Material for the task below:

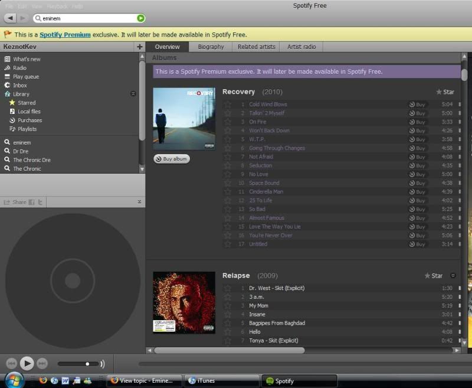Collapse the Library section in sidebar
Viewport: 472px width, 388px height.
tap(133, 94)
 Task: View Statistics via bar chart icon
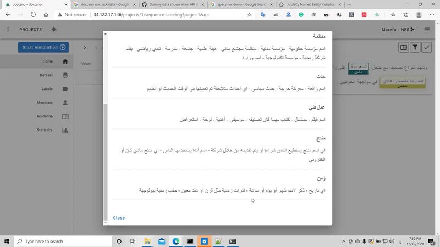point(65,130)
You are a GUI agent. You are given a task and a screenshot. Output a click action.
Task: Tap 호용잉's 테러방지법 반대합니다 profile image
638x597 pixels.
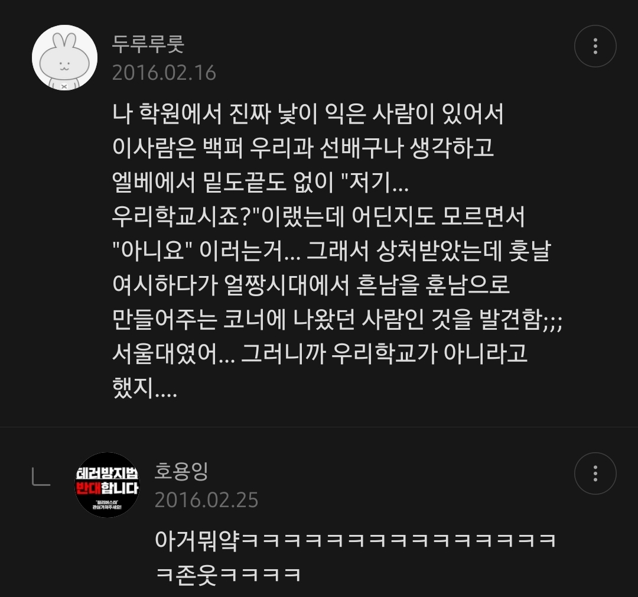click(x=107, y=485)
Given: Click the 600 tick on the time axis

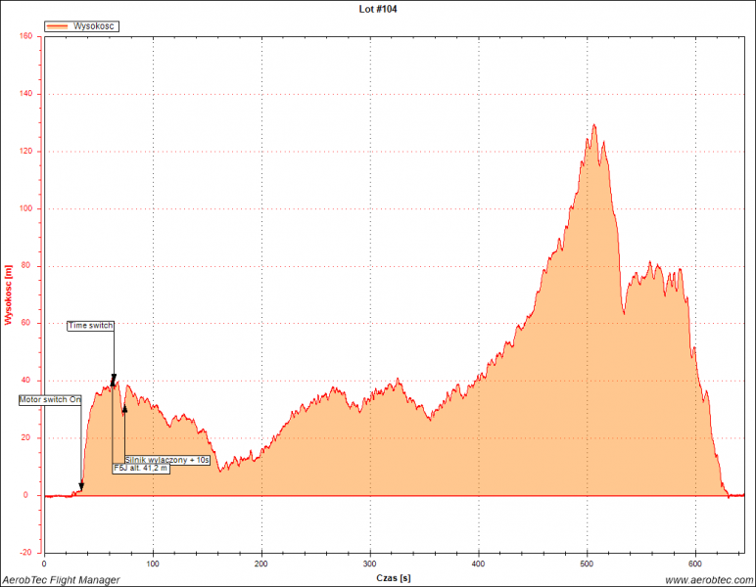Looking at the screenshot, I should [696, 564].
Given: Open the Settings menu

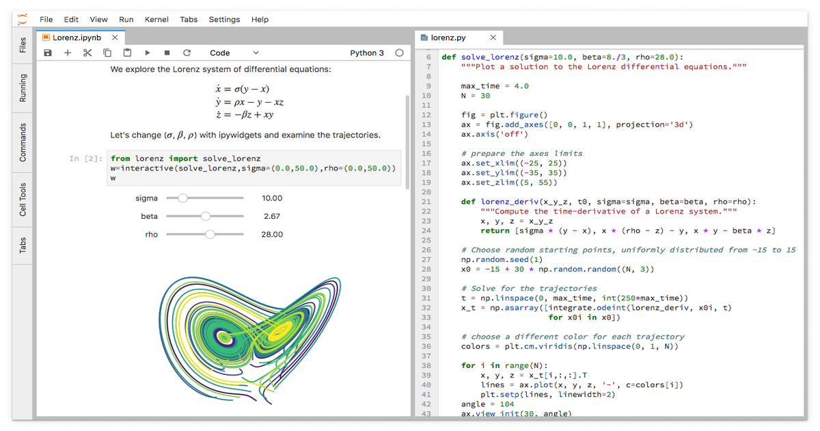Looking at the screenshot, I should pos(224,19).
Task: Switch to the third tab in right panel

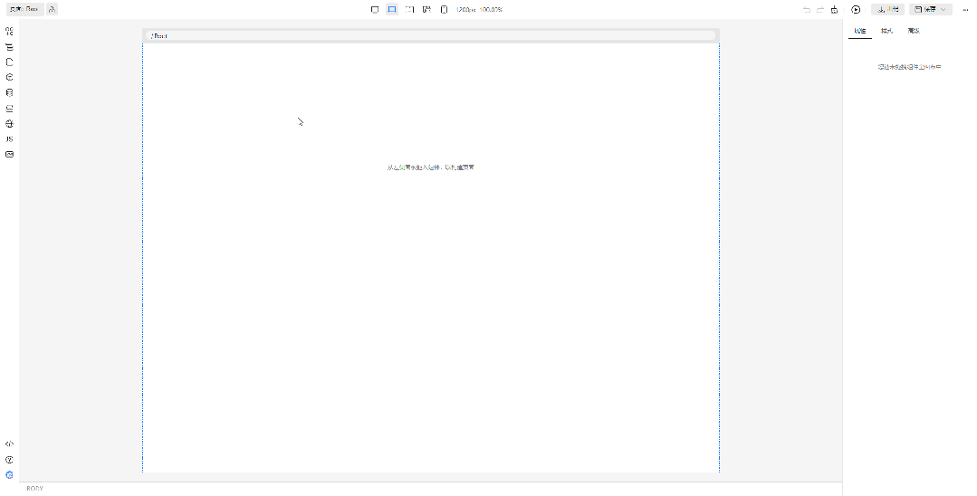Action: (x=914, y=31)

End of Material for the task.
Material for the task below:

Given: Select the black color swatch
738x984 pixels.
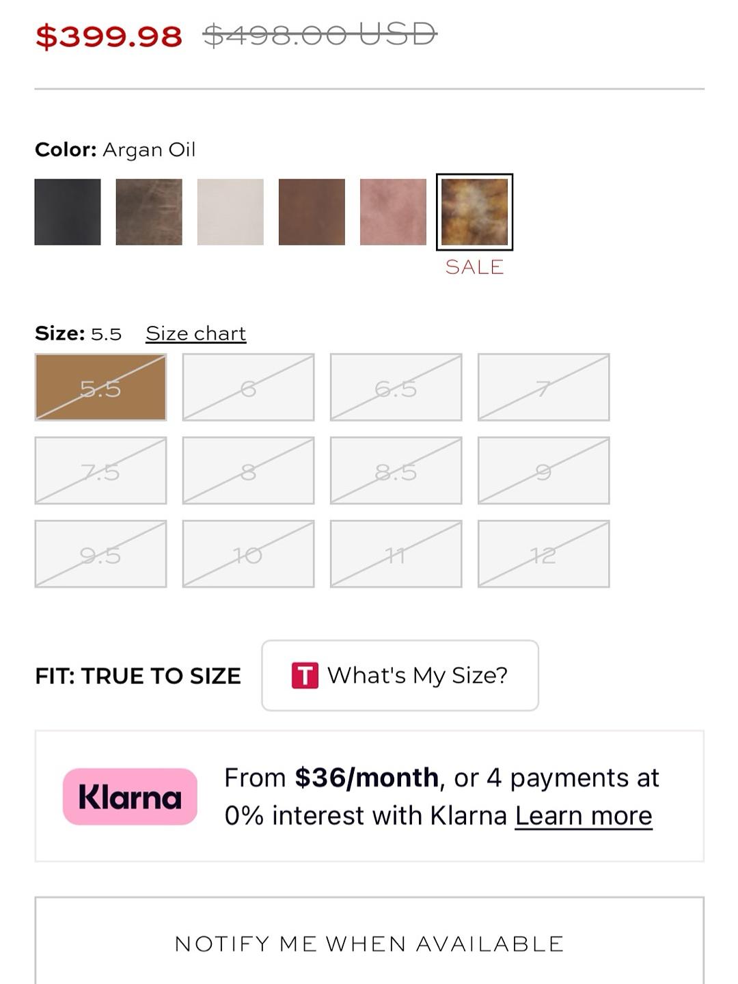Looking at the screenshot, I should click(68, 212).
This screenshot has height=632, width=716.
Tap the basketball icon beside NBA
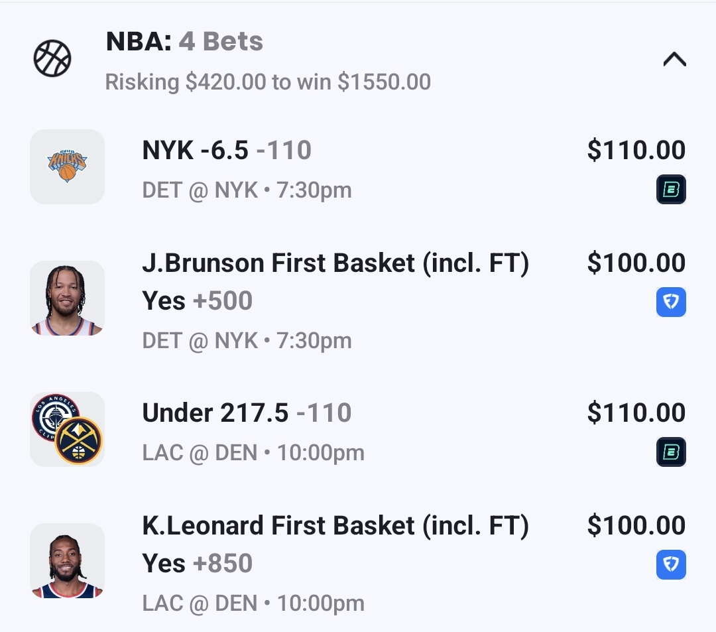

End of Material for the task.
Material for the task below:

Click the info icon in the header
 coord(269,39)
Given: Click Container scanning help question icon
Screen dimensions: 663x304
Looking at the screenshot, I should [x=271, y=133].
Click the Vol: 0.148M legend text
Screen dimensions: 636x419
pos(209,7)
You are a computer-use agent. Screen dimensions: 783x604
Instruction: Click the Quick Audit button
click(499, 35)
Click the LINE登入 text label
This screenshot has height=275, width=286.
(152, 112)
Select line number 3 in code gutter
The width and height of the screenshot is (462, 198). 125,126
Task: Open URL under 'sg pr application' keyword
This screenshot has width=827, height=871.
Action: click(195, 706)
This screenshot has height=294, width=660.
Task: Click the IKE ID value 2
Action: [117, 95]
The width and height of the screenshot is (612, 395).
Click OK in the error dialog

End of Material for the task.

**Work required**
Print again the lines of the entries above that fall between the line holding "The width and height of the screenshot is (612, 395)." and the line holding "Click OK in the error dialog", inclusive, exactly as they stand.

**Written reply**
The width and height of the screenshot is (612, 395).
Click OK in the error dialog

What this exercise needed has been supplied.